> **Material to process**

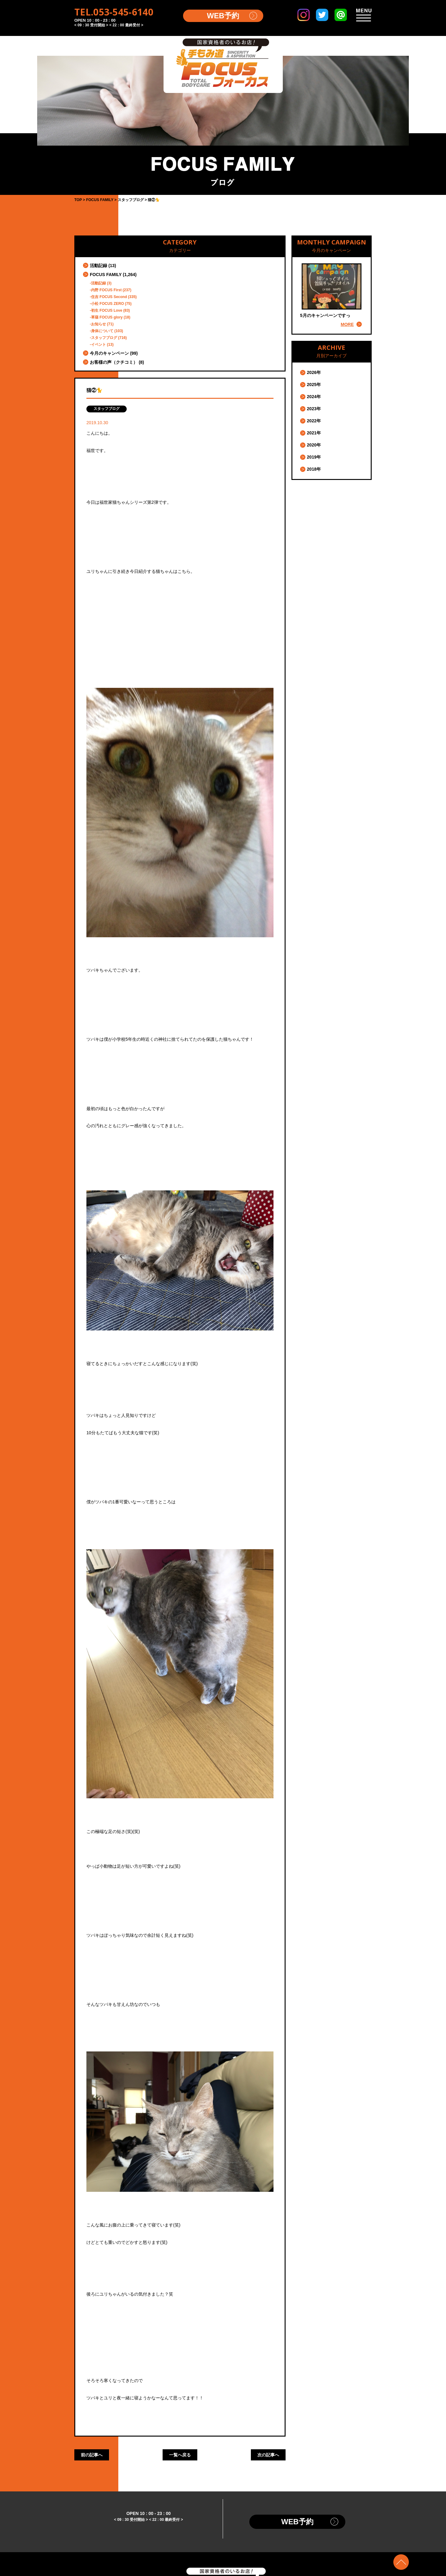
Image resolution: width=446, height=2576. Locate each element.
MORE (347, 324)
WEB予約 (223, 15)
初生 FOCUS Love (106, 310)
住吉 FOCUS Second (109, 297)
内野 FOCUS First (106, 290)
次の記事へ (268, 2454)
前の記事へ (92, 2454)
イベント (98, 344)
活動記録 (98, 265)
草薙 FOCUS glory (107, 317)
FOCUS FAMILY (106, 274)
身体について (102, 331)
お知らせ (98, 324)
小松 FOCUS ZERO (107, 303)
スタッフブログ (104, 338)
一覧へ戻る (180, 2454)
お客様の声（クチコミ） (114, 362)
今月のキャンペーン (109, 353)
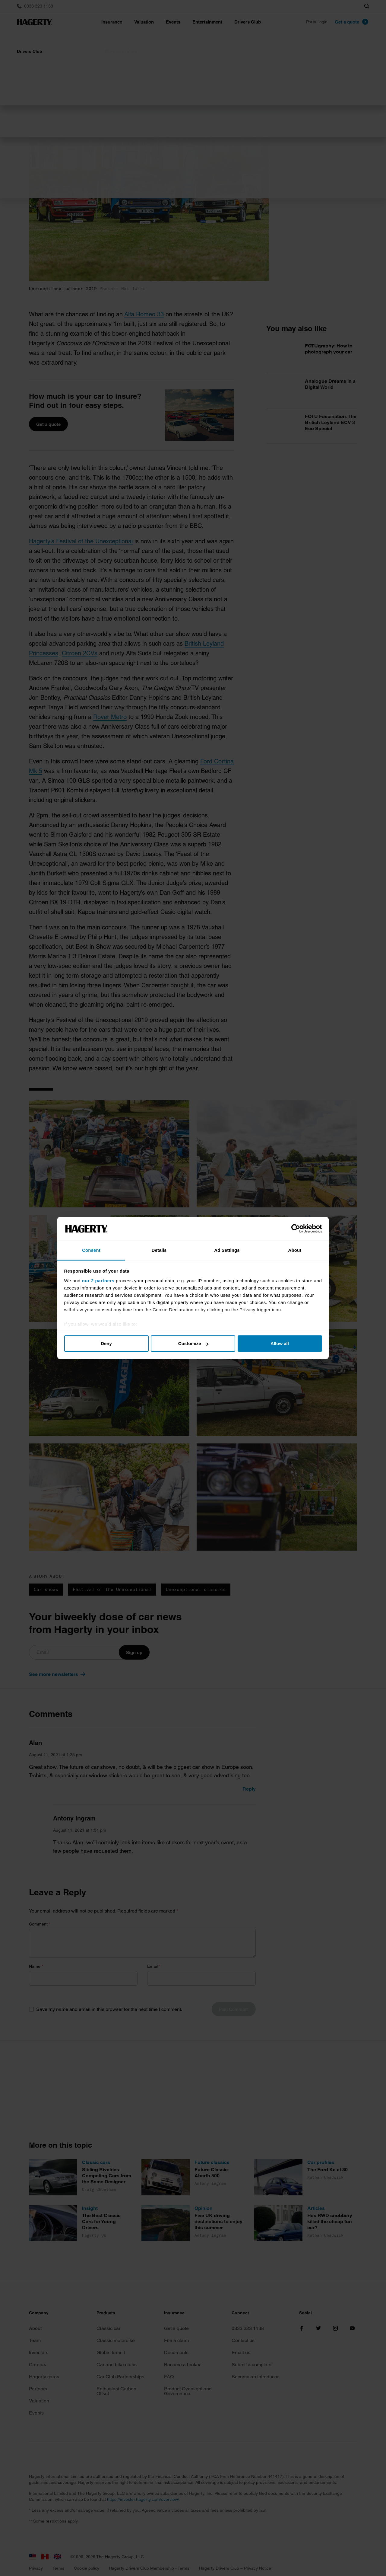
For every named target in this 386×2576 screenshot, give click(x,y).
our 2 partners (98, 1280)
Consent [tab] (91, 1250)
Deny (106, 1343)
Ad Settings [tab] (226, 1250)
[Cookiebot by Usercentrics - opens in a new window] (295, 1228)
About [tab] (295, 1250)
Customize (193, 1343)
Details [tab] (159, 1250)
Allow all (280, 1343)
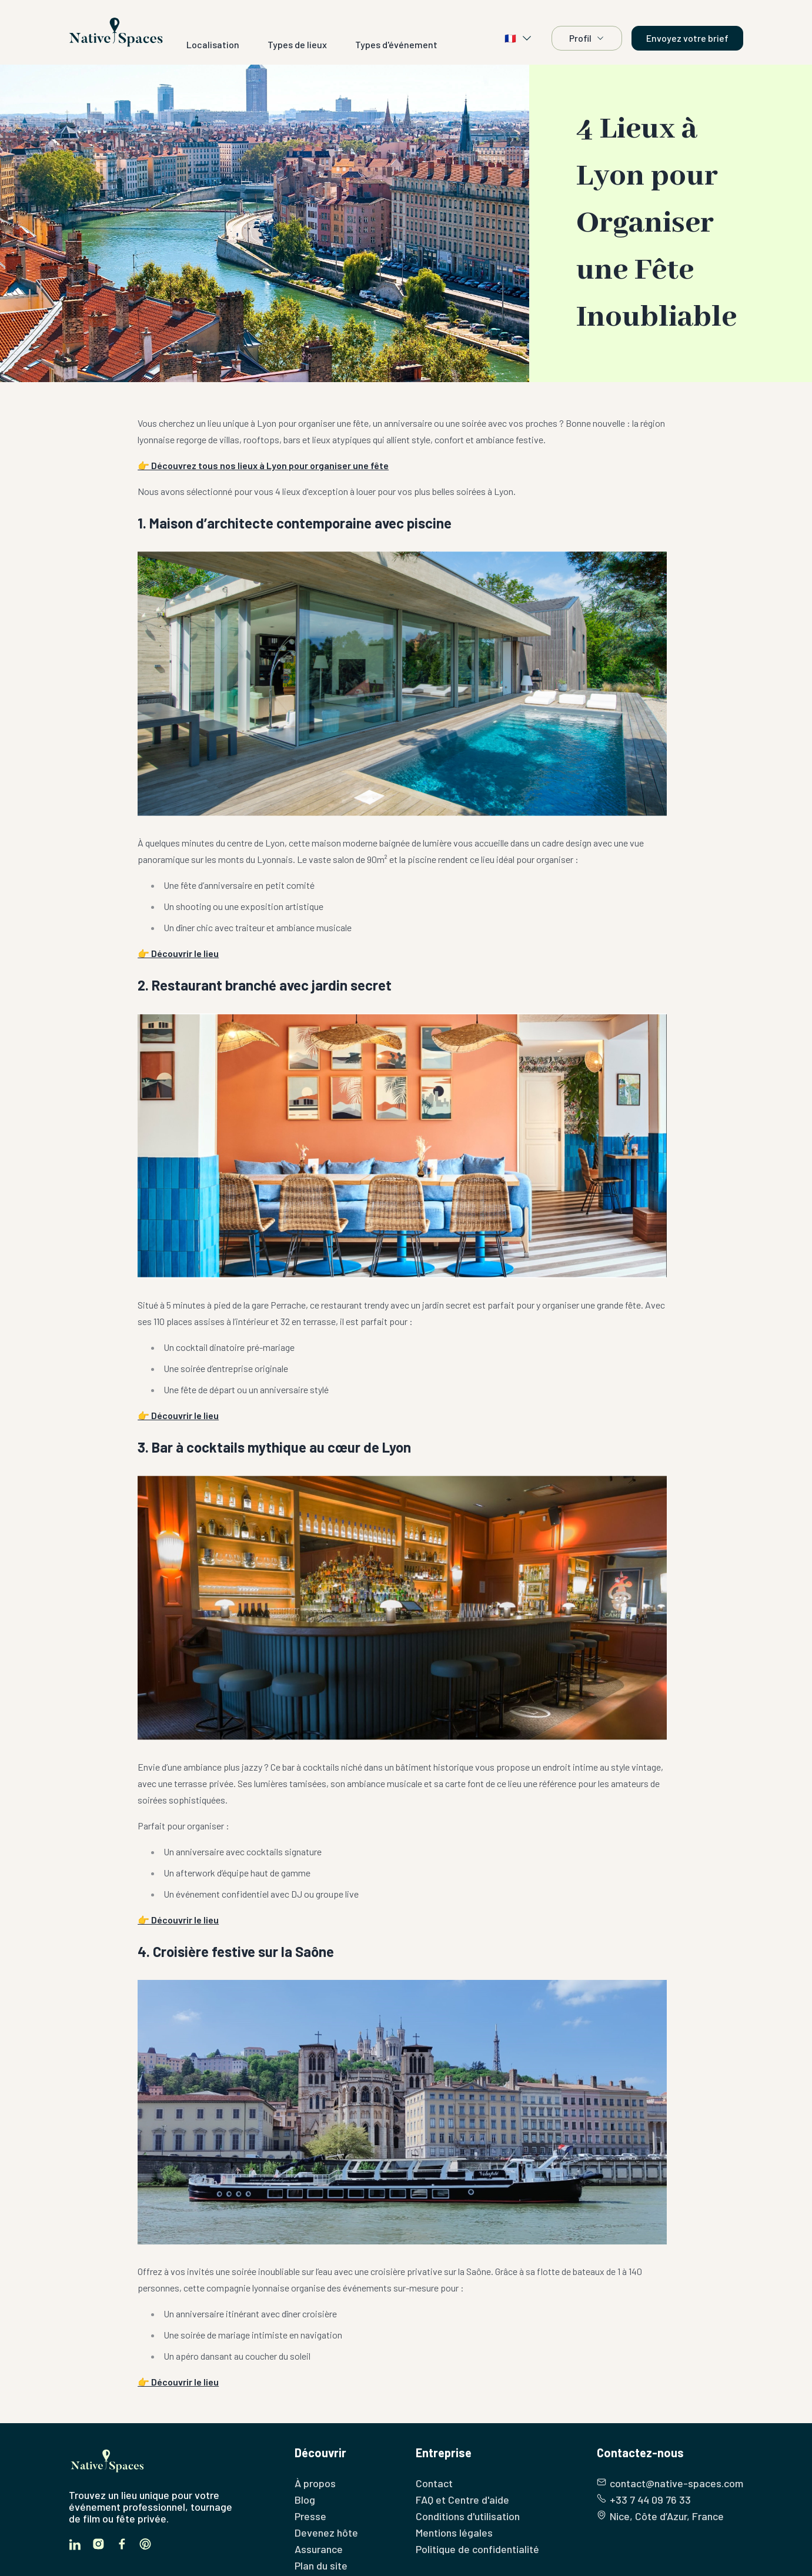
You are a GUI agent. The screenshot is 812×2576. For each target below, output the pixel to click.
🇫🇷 (518, 38)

> **Exercise objective**
Print the rows from the line with "Consent [tab] (91, 1250)" through the last row, copying each line exactly and leaving out the pictures.

> **Response to the exercise**
Consent [tab] (91, 1250)
Deny (106, 1343)
Ad Settings [tab] (226, 1250)
[Cookiebot by Usercentrics - opens in a new window] (295, 1228)
About [tab] (295, 1250)
Customize (193, 1343)
Details [tab] (159, 1250)
Allow all (280, 1343)
You are a GUI agent. The screenshot is 812×2576. For each target below, output the pixel to click.
🇫🇷 (518, 38)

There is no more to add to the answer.